The Raymore City Council voted in two separate first-reading actions Dec. 22 to authorize Chapter 100 industrial development revenue bonds tied to the Timber Trails development, now marketed as Iconic. The votes were 5–2 for the multifamily phase and 5–2 for the retail phase.
Staff and outside counsel explained that the Chapter 100 bond approvals implement the tax-abatement schedule the council approved with the development plan in 2023. For the multifamily (residential) phase the bond amount presented was $56,625,000 for approximately 300 Class A apartment units on about 17 acres at the northwest corner of Dean and Johnston. Under the documents before council, the abatement would begin no later than 2028 and extend for up to 25 years; the pilot is calculated as a dollars-per-unit payment starting at $14.48 per unit with a biannual escalation factor consistent with the previously negotiated performance agreement.
“The bonds would be for 56,625,000,” counsel stated during the staff briefing. City staff and bond counsel described the mechanics: the city issues the Chapter 100 bonds; the special-purpose entity pays a payment-in-lieu-of-taxes (PILOT) based on the agreed formula; construction materials may be exempt from sales tax under the Chapter 100 structure; and the pilot values are tied to the assessor’s valuation and the plan’s escalation assumptions.
Council debate focused on transparency of the pilot, the expected net-tax impact to local taxing districts, and the policy precedent created by using Chapter 100 for smaller retail components. Councilmember Baker and others pressed staff on estimates of net tax loss; staff said the detailed cost-benefit analysis and the projection method were part of the 2023 plan materials and that the pilot schedule was designed to mirror expected valuation increases (the plan uses a 1.5% increase every two years for projections).
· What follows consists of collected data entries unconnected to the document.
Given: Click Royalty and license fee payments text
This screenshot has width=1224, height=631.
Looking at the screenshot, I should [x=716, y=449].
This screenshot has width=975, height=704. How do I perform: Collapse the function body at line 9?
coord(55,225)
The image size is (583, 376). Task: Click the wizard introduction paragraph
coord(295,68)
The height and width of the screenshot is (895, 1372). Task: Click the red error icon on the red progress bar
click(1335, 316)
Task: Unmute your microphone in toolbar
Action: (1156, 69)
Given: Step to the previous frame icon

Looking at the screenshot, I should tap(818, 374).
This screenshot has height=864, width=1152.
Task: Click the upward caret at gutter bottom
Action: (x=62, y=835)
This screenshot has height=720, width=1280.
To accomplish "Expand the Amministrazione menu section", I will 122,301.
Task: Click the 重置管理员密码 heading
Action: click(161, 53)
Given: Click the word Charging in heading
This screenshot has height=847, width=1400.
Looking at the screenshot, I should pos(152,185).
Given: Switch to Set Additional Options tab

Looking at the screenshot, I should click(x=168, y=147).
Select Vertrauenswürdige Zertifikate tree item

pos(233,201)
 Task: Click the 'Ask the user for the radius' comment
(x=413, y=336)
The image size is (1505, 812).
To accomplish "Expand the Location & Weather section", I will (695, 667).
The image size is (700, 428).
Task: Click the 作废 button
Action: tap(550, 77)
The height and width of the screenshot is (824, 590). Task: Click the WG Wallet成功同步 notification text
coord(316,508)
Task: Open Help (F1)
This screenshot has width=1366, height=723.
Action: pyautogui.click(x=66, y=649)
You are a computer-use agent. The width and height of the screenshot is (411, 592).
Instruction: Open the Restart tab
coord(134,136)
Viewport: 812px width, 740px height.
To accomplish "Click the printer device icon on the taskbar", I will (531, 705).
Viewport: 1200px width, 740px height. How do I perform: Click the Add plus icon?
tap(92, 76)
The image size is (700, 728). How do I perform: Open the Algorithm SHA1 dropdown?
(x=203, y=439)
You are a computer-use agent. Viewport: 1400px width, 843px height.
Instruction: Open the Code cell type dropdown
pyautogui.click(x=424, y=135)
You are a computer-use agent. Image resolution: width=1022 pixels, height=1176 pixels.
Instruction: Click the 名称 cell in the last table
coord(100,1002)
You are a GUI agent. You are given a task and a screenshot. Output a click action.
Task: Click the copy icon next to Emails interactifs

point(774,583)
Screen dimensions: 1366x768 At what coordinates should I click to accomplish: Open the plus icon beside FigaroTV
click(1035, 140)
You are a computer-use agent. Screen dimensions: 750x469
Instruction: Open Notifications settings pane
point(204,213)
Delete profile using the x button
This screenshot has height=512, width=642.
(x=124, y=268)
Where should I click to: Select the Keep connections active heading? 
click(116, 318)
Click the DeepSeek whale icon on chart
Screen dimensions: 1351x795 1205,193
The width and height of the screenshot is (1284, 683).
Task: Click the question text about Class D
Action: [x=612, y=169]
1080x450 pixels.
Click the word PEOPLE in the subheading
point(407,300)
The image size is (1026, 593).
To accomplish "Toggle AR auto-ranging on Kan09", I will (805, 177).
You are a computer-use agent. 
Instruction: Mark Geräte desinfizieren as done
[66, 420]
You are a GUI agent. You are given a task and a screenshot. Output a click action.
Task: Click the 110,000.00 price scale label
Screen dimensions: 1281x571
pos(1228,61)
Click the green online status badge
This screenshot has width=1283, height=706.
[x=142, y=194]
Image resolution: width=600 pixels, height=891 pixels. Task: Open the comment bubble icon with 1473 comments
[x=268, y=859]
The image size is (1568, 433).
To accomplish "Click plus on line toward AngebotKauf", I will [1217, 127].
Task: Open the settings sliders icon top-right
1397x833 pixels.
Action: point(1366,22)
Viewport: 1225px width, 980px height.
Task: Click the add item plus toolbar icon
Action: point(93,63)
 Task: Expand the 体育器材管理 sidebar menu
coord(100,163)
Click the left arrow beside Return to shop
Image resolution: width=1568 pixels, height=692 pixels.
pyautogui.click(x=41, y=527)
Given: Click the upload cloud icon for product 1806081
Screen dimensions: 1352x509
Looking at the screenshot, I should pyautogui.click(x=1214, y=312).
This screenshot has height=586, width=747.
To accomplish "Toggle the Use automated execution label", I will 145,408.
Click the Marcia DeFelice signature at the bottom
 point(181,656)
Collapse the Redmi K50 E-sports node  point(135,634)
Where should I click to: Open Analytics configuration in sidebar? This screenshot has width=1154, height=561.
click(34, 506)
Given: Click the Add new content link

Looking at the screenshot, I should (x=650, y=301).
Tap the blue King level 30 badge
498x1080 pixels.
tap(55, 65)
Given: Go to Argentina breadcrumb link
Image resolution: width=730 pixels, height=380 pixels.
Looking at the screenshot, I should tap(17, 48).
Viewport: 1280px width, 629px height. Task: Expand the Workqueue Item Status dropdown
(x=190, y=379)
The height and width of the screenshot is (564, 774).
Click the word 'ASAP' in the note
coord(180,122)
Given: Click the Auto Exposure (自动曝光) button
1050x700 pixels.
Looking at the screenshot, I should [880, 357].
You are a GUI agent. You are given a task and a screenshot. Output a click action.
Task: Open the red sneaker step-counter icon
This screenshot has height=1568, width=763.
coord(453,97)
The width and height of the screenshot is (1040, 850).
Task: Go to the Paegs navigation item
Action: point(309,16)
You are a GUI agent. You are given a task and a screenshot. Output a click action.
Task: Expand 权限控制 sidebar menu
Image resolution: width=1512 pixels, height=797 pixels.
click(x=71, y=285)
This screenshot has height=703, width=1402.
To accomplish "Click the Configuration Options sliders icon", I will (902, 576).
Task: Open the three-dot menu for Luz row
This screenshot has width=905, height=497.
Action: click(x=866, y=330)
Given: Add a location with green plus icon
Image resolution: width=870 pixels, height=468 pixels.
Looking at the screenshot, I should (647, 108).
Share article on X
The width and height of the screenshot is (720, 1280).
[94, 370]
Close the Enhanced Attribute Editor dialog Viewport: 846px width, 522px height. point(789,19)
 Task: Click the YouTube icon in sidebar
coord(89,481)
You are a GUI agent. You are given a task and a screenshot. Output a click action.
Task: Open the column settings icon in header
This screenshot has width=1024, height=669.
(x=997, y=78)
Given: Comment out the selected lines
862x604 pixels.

For the retail/mixed-use phase (Bill 3993), staff described a roughly 13,560-square-foot multi-tenant retail building and a $3,675,000 bond amount. The standard abatement is 25% for the retail piece, with the opportunity to raise the abatement to 35% or 50% for individual years if leasing benchmarks are met (50% of leasable space leased by tenants generating at least $300 per square foot in taxable sales per month yields 35%; 75% of leasable space meeting that threshold yields 50% for that year).
Developer representative Matt Tapp (Griffin Riley Property Group) told council that retail will follow residential occupancy: “Retail follows rooftops, not the other way around,” he said, describing leasing and hotel interest tied to apartments coming online. Opponents on council warned that approving retail under Chapter 100 could set a precedent for smaller strip centers to pursue similar abatements.
Council approved both items on first reading (multifamily and retail) by 5–2 votes. Movers and seconders were recorded in the meeting minutes. Staff noted guarantees and performance agreement clauses are in place and that each bond issuance will operate under a separate special-purpose entity as reflected in the legal documents.